PROBLEM | Produce an exact copy of the line containing "Task: Save the WIP amount changes" and of every line after it in the material below, ending with the final line.

INPUT DATA |
################
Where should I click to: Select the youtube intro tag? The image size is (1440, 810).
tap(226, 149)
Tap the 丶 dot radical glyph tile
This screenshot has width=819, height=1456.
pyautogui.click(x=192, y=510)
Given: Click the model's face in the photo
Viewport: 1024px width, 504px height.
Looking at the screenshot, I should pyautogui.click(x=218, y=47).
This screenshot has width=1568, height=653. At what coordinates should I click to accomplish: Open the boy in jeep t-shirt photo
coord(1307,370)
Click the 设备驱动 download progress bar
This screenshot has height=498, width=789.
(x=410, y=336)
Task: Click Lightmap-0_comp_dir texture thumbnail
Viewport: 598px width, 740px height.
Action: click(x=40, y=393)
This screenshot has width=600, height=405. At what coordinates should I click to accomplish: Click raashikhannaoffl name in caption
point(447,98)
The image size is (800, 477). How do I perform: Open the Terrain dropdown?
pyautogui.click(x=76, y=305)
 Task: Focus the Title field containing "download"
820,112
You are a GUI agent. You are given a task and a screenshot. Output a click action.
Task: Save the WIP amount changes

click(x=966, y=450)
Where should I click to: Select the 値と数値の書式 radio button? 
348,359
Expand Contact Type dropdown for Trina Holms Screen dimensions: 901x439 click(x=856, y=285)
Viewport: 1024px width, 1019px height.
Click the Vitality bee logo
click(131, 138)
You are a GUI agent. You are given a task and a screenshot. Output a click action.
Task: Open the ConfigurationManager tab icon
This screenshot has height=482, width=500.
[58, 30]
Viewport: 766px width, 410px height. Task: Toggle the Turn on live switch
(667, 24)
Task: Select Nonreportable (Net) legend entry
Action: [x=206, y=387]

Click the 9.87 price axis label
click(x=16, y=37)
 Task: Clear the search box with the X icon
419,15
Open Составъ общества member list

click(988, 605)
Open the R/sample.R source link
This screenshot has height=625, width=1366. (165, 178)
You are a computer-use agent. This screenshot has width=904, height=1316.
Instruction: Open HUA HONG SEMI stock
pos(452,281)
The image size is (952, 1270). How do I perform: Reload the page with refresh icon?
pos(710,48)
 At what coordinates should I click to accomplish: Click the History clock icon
################
WORKED SOLUTION |
Task: Save the WIP amount changes

click(x=966, y=450)
Where should I click to: Select the 値と数値の書式 radio button? 
348,359
Expand Contact Type dropdown for Trina Holms Screen dimensions: 901x439 click(x=856, y=285)
Viewport: 1024px width, 1019px height.
Click the Vitality bee logo
click(131, 138)
You are a GUI agent. You are given a task and a screenshot. Output a click action.
Task: Open the ConfigurationManager tab icon
This screenshot has height=482, width=500.
[58, 30]
Viewport: 766px width, 410px height. Task: Toggle the Turn on live switch
(667, 24)
Task: Select Nonreportable (Net) legend entry
Action: [x=206, y=387]

Click the 9.87 price axis label
click(x=16, y=37)
 Task: Clear the search box with the X icon
419,15
Open Составъ общества member list

click(988, 605)
Open the R/sample.R source link
This screenshot has height=625, width=1366. (165, 178)
You are a computer-use agent. This screenshot has width=904, height=1316.
Instruction: Open HUA HONG SEMI stock
pos(452,281)
The image size is (952, 1270). How do I perform: Reload the page with refresh icon?
pos(710,48)
 At what coordinates should I click to accomplish: Click the History clock icon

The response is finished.